Alright we found the issue. Turns out the bug and the warning are not as related as we previously suspected. However, they are fixed by the same change to the code.
The warning was being caused by trying to convert a Pandas DataFrame column with a datetime64[ns]
datatype into a numpy array. So the line in the assert_xy
function in matplotcheck that was trying to convert the datetime columns into a numpy array is what was causing the warning. AKA, on line 940: np.testing.assert_array_max_ulp(np.array(xy_data["x"]), np.array(xy_expected[xcol])
.
The error we were getting, TypeError: can't get common type for non-numeric array
, was caused by the data type as well. The function np.testing.assert_array_max_ulp
checks the datatype of the array passed in. If the datatype is not float or integer, it will auto fail. We were under the impression that if xtime=True
is set, than assert_xy
would autofix the dates to be integers. Upon reviewing the code, this did not seem to be the case.
So the fix is relatively straight forward. We will be adding in the following chunk of code:
if xtime and 'datetime' in str(xy_data.dtypes['x']):
xy_data["x"] = mdates.date2num(xy_data["x"])
if xtime and 'datetime' in str(xy_expected.dtypes[xcol]):
xy_expected[xcol] = mdates.date2num(xy_expected[xcol])
This changes the dates to integers which can than be properly checked by np.testing.assert_array_max_ulp
. And since the columns are integers now, it also doesn't throw a warning while being converted to a numpy array.
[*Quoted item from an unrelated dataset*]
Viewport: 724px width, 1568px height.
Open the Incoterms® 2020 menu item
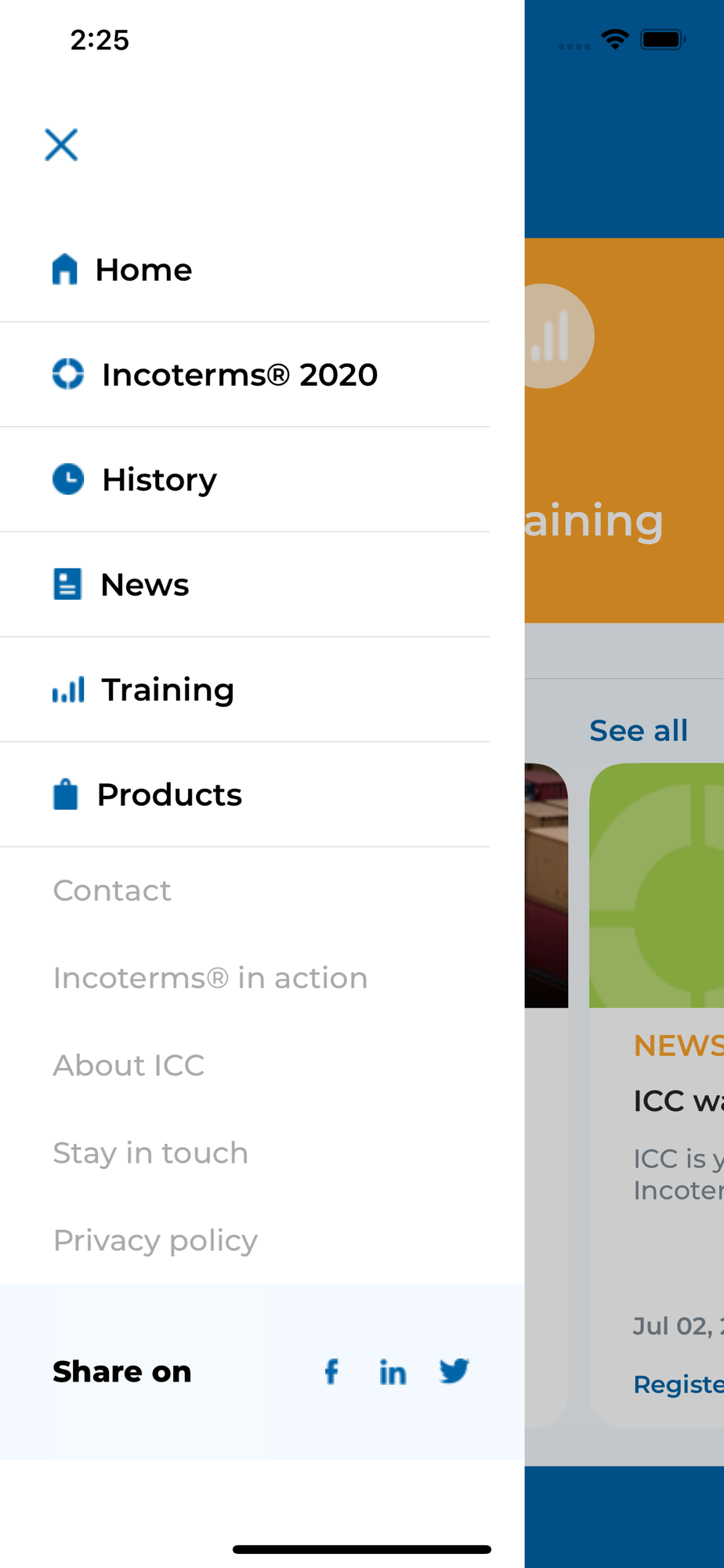244,375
It also checks that the datatypes are indeed datetime objects before making the transformation.
I'll make a pr with these changes and a few tests to make sure they behave properly. @lwasser
awesome @nkorinek thank you!!!
gist explaining my current dilemna: https://gist.github.com/nkorinek/accc2b905145763dc2035300a895204c
it looks like we have a fix with this in #185 !! yay! @ryla5068 will test this fix against homework 1. and if it works, he will update the tests there that don't work now... and then we can merge this PR!! Next step will be writing tests for the time series module!!
notes about this issue
"""" matplotlib stores datetime data in a very... unique way. It stores everything as the number of days since some epoch. If you plot a dataframe containing datetime.datetime objects or pandas.Timestamp objects, it will convert it days since epoch. Sometimes matplotlib chooses Jan 1, 1970 as the epoch. Other times it chooses Jan 1, 0001. If your data contains time data (i.e. higher precision than just dates), matplotlib will store it as fractional days since epoch, down to millisecond precision (or whatever precision your data is in). For datetime data between these epochs, sometimes it will choose to store it as negative days since 1970, other times it will store it as positive days since the year 0001.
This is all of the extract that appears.